And this, also, is from a Negro Virginia version:[8]

"O hangerman, hangerman, slack on your rope,
And wait a little while,
I think, I see my father a-coming
And he's traveled for many a long mile."

From St. Helena Island[9] just off the coast of South Carolina, a complete Gullah[10] Negro variant was recently recorded.[11] It follows the usual triad pattern. The air and the first three stanzas are as follows:

THE HANGMAN'S TREE
[music]

Hangman, hangman, swing yer rope!
Jus' tarry a little while,
For yon-der comes my mother.
Jus' tarry a little while
dear mother, dear mother,
An have you any gol'?
"Oh no, my chil'!
Oh, no, my chil'!
Fo' hang-in' you shall be hung."

In regard to the dramatic quality of "The Hangman's Tree" and the ballads in general, it was earlier remarked how naturally they could be turned into little dramatic scenes or plays that would almost act themselves.[12] There are three instances on record, all from Virginia, of exactly this having taken place among the Negroes in connection with "The Hangman's Tree." The most interesting account is that given by an eye-witness in a letter written in 1913.[13]

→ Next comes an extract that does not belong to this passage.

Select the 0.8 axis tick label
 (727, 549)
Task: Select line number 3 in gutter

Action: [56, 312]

It was a long time ago - probably twenty-five years - at the colored schoolhouse, as a part of the closing exercises of the school. We young people always attended these exercises if possible, because we were sure of being highly entertained. This particular play I remember better than any other I ever saw there because we thought it so very funny, though plainly intended to be so very sad. They had on the stage a rather crude representation of the upper part of a scaffold. A rope the size of a man's wrist was thrown over the cross-beam, an end being tied around the neck of a most dejected-looking girl, and the other end held in the hand of a middle-aged man of sternest aspect. She alone did any singing. The apparently endless procession of relatives recited their parts very glibly, until at last, when her "truelove" arrived, he sang his part, and then the lovers ended play with a joyous duet. I did not know then that it was a ballad.

With this incident may be compared the statement of the lady who communicated a west Virginia variant[14]: "When I was a little girl I used to play it."

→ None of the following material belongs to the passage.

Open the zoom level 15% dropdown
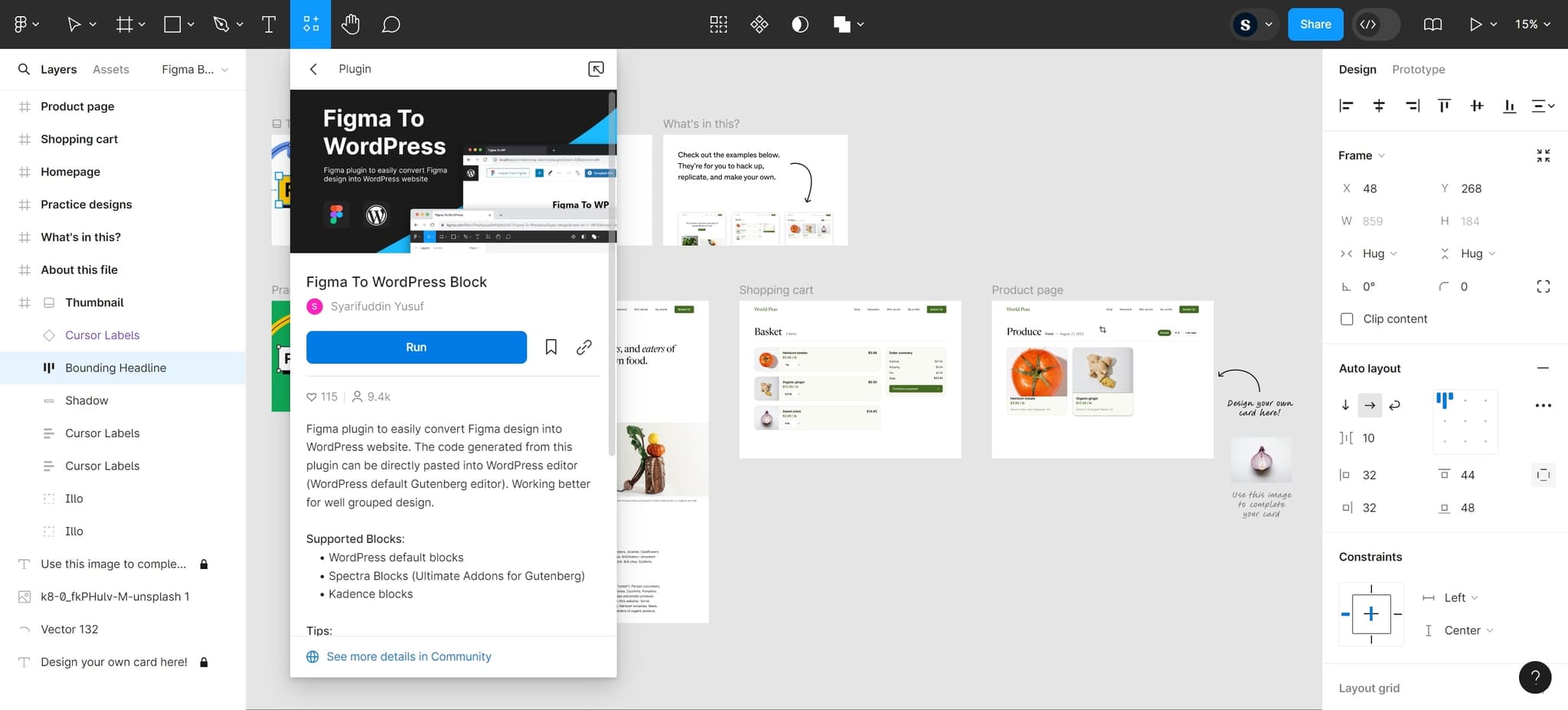Viewport: 1568px width, 710px height. tap(1532, 25)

A strange mixture of song and story, akin to the cante-fable form, has been recorded from the Negro lore of Jamaica. One version motivates the situation through the plotting of an enraged stepmother:[15]

There was a man have two daughter. One of the daughter belongs to the wife an' one belongs to the man. An' the wife no love for the man daughter, so they drive her away.
An' she get a sitivation at ten shillings a week, an' the work is to look after two horses an' to cut dry grass for them.
An' every night she put two bundles of dry grass in the 'table.
An' the mother was very grudgeful of the sitivation that she got.
An' one night she carry her own daughter to the pastur' an' they cut two bundles of green grass. An' they go secretly to the horse manger an' take out the dry grass an' put the green grass in its place.
So the horse eat it, an' in the morning they dead.
An' the master of that horse is a sailor.
The sailor took the gal who caring the horse to hang her.
An' when he get to the 'pot a place to hang her he take this song:—

[music]
"Mourn, Saylan, mourn oh!
Mourn, Saylan, mourn;
I come to town to see you hang, hang, you must be hang.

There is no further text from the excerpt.